Lots of races have people designated to maintain a certain pace to help the athletes finish in a projected time. This is such a great service and I am thrilled when a race has pacers that actually benefit medium-speed walkers like me. Deb and I enjoyed meeting the men who were walking the 3:15 pace during the Arizona Distance Classic.
At one point in the race, we came across the 3:00 pacer. A gentleman walking near us said something to her like: If you are the 3 hour pacer, you are going too slow, and explained that he was on pace to finish around 3:10. Her response was something like: I'm going to finish the last few miles faster than you are, so it will even out. He tried to explain to her that the job of a pacer is to "maintain" a pace, not just guarantee a finish time, but she just didn't get it.
A friend from Wisconsin called me after she finished the race (for a variety of reasons, we did not hook up after we all finished) and said she finished around 3 hours. When asked about the pacer she said after a few miles she knew the pacer was way off, so she walked ahead without her. When I told her that we saw her, and we finished closer to 3:10 she laughed.
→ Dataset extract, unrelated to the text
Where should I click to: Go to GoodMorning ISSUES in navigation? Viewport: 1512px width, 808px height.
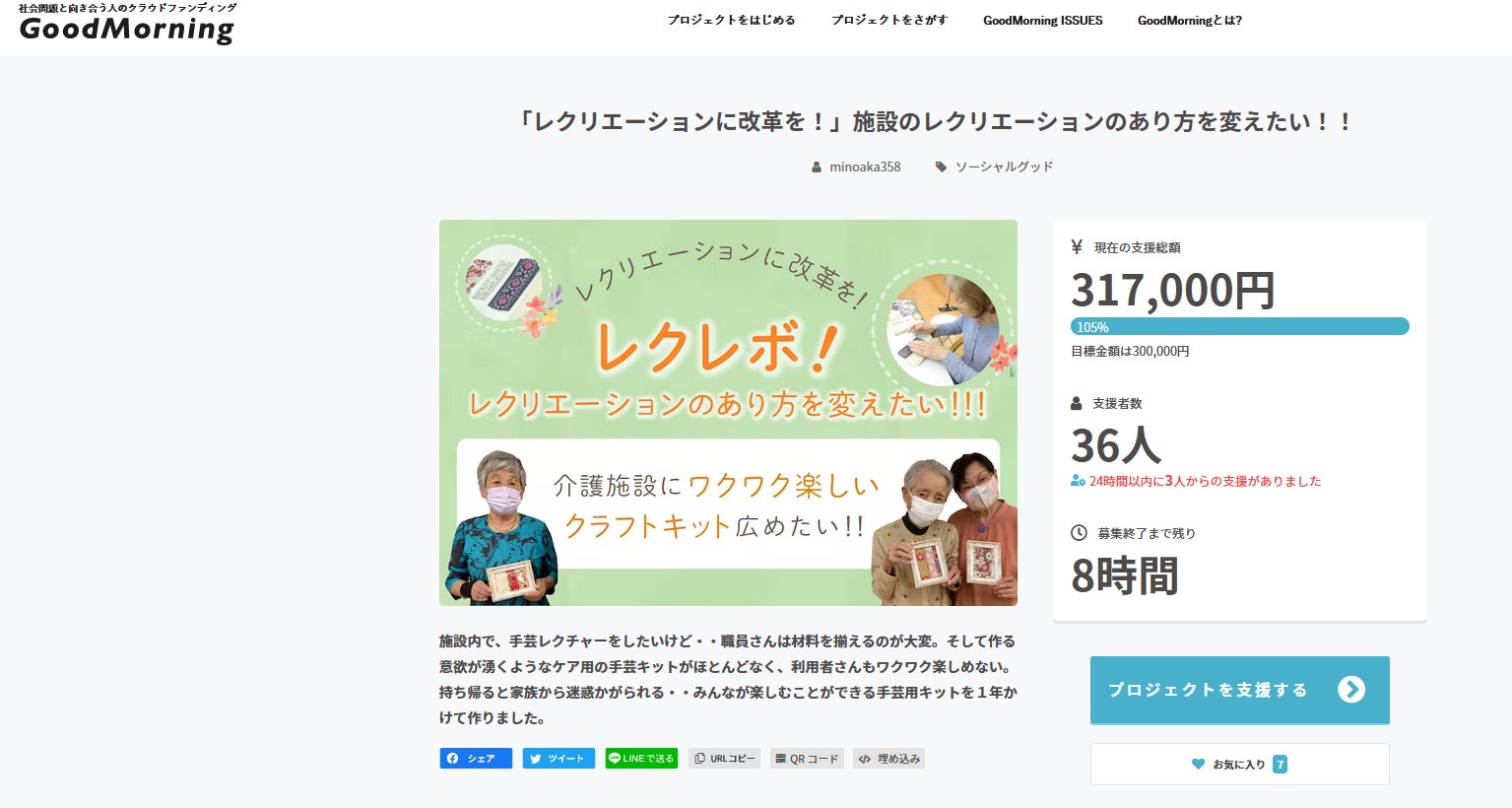pos(1043,20)
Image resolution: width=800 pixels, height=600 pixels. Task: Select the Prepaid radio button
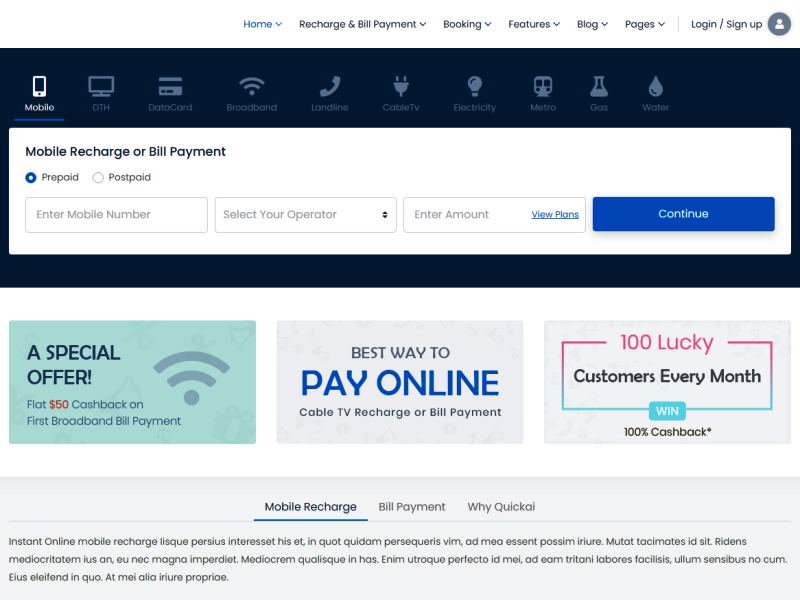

OK, for the record: If you are ever asked to be a pacer for a long-distance race, your job is to maintain a steady pace to help the athletes finish in the projected time. If you agreed to 3 hours, that is approximately a 13:43 mile -- every single mile. It does not help anyone if you finish one mile in 13 minutes and the next in 15 minutes. The goal is about 13:43 min per mile.
I have to say the 3:15 guys were great! One of them had a Garmin and he took his job VERY seriously. And they were very friendly, too. After Deb and I passed them, our goal was to stay ahead of them the best we could -- and we did great!
1 comment:
No offense, but at a nearly 14-minute per mile pace, it would be quite easy to make up a handful of minutes in the final miles to make it to the goal. This is a very, very slow jogging pace, so unless the pacers were specifically for race walkers (not runners), the pacer was probably right on.
I've worked as a pacer many times (2-hour half marathon) and it is not uncommon at all for pacers to start out a bit more slowly and pick it up at the end. That is a very common race technique. It allows runners to warm up and ease into pace, then finish with all they've got.
I imagine the pacer did in fact "get it."